In the villages where such sanction mechanisms exist and are impartially applied, they tend to be effective in the sense that 'many of the users pay their fines, appear before the panchayat when summoned, render apologies, and promise not to break rules in the future' (Agrawal, 1994: 280). Agrawal explains that: 'Even if the panchayat does not have formal legal powers to extract fines from rule breakers, in courts of law its word carries greater weight than that of an ordinary villager. Since it has been created by a statute of law, its mere existence has the support of law' (ibid.). To this explanation must be added the presence of informal retaliation mechanisms that threaten any unrepentant rule infractor with a variety of more or less subtle ostracization responses.

One of the central conclusions reached by Agrawal is that, as expected, 'a significant relationship exists between enforcement and resource condition': villages that commit substantial resources to monitor and sanction rule-breakers are more likely to prevent degradation of their local CPRs (Agrawal, 1994: 281-2). However, as the same study shows, a comparatively high incidence of rule-breaking may also occur irrespective of the resources devoted to monitoring. Thus, the characteristics of the CPR may make a given amount of monitoring comparatively ineffective, such as when the panchayat forest compartments are highly dispersed. Or, caste prejudice may lead to biased reporting of rule-breaking, as a result of which dominant castes 'get a licence to break rules' end 'the resentment against the Brahmins would goad Harijans to break rules as often as possible' (ibid. 276-7).

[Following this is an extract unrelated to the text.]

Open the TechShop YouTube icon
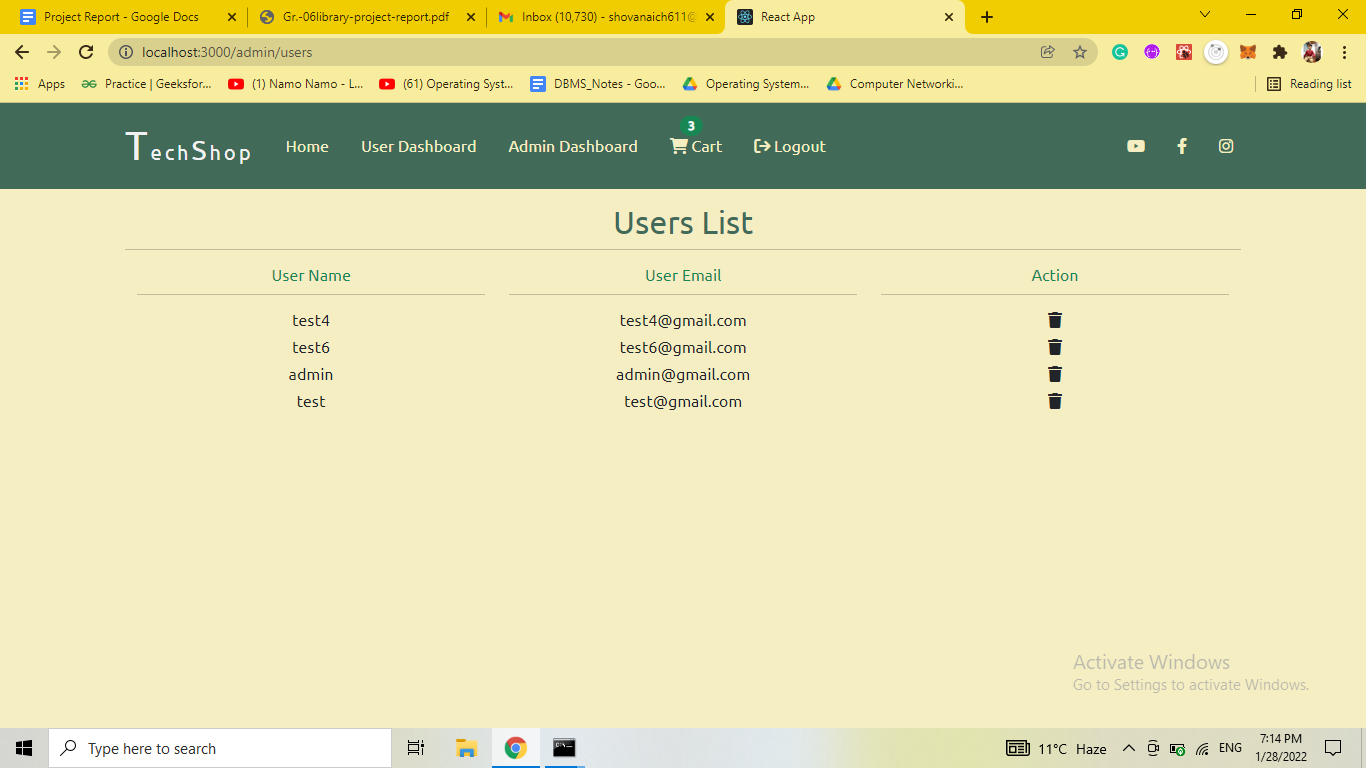 click(x=1135, y=145)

Another important finding of Agrawal's study is that rule violations occur routinely even in villages with relatively high levels of monitoring and sanctioning:

Villagers illegally entered the panchayat forests, cut grass and leaf fodder from trees, grazed their animals, collected twigs and branches, and in some instances even felled trees. I heir activities occurred in violation of the rules, and in spite of the presence of guards who could discover and report them to the panchayat, which would then try to force them to pay fines. The records, while documenting high levels of abuse, underestimate the extent of illegal grazing and cutting. (Agrawal, 1994: 274)

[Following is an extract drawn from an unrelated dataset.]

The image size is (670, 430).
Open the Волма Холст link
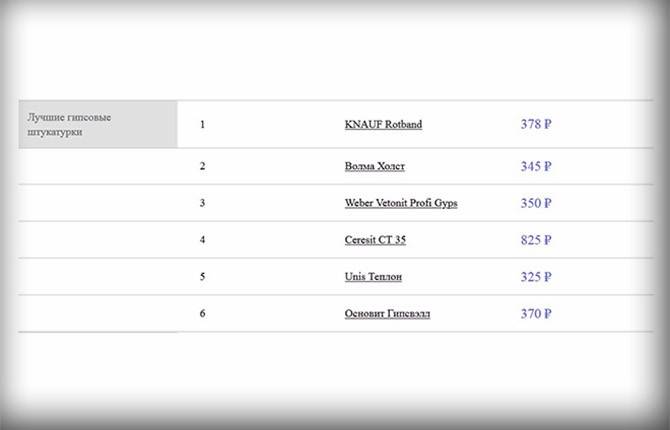374,166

It has been proved in Chapter 8 (sect. 1) that, if monitoring is imperfect, it is possible that rulebreaking always occurs at equilibrium (there is a Nash equilibrium in mixed strategy in which the resource user violates the rule with positive probability and the guard monitors also with positive probability). To recall, this situation happens when the payoffs are such that a resource user has no incentive to violate the rule if his behaviour is monitored (since, otherwise, rulebreaking would be a dominant strategy and would therefore occur systematically rather than probabilistically). That this equilibrium in mixed strategy provides a good description of the situation observed in the villages surveyed by Agrawal can be inferred from the fact that he mentions not only the imperfect monitoring ability of the guards (due to dispersion of community forests) but also the possibility for them to evade their duties: 'The guards are often absent from the forest and even when at their posts cannot monitor all compartments of the panchayat forest simultaneously' (Agrawal, 1994: 274). While opting for occasional rule violations, forest users therefore know that guards have a monitoring tendency smaller than one and that, when they actually monitor, the probability of detection of rule-breaking is also smaller than unity.

Of course, violations of the prevailing rules are less frequent or are of relatively minor importance in villages where more resources have been devoted to monitoring (for given CPR characteristics) and, as a consequence, community forests are less subject to degradation in these villages.